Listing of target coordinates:
_____

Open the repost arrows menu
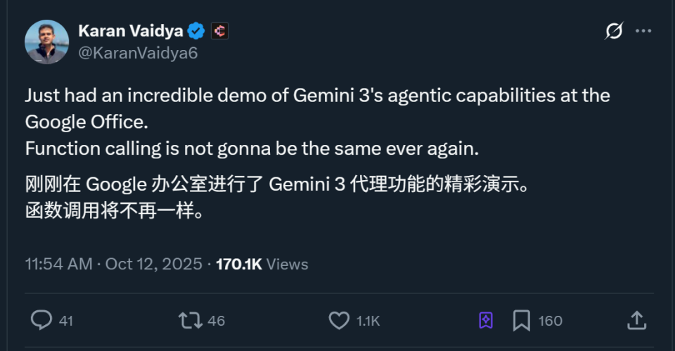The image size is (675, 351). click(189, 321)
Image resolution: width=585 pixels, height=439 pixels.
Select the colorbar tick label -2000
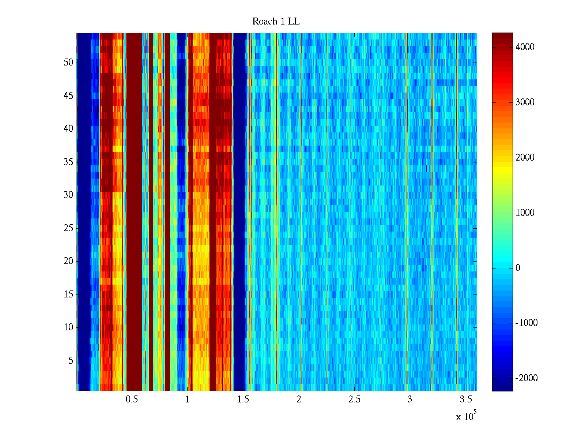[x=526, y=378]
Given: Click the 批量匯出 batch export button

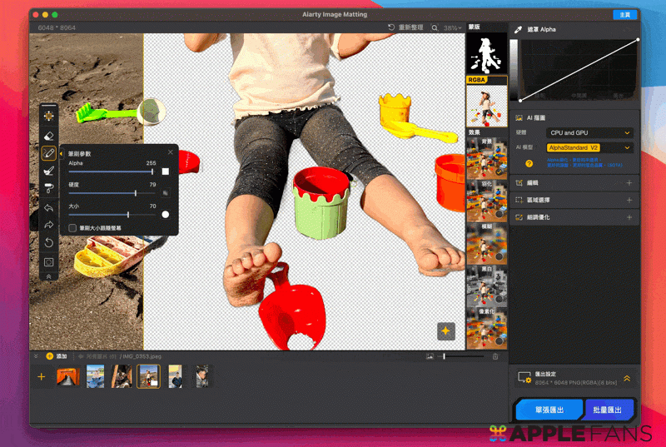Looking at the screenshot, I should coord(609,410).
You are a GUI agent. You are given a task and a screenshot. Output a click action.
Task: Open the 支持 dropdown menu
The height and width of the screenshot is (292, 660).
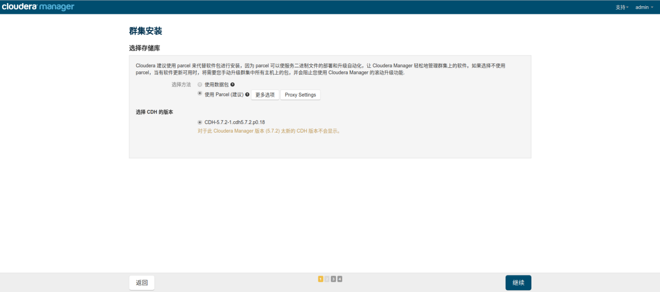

_____

Duplicate every line of the listing above verbatim, omitting the pictures.

Output:
Open the repost arrows menu
The image size is (675, 351). click(189, 321)
Image resolution: width=585 pixels, height=439 pixels.
Select the colorbar tick label -2000
[x=526, y=378]
Given: Click the 批量匯出 batch export button

Looking at the screenshot, I should coord(609,410).
You are a GUI agent. You are given a task and a screenshot. Output a click action.
Task: Open the 支持 dropdown menu
The height and width of the screenshot is (292, 660).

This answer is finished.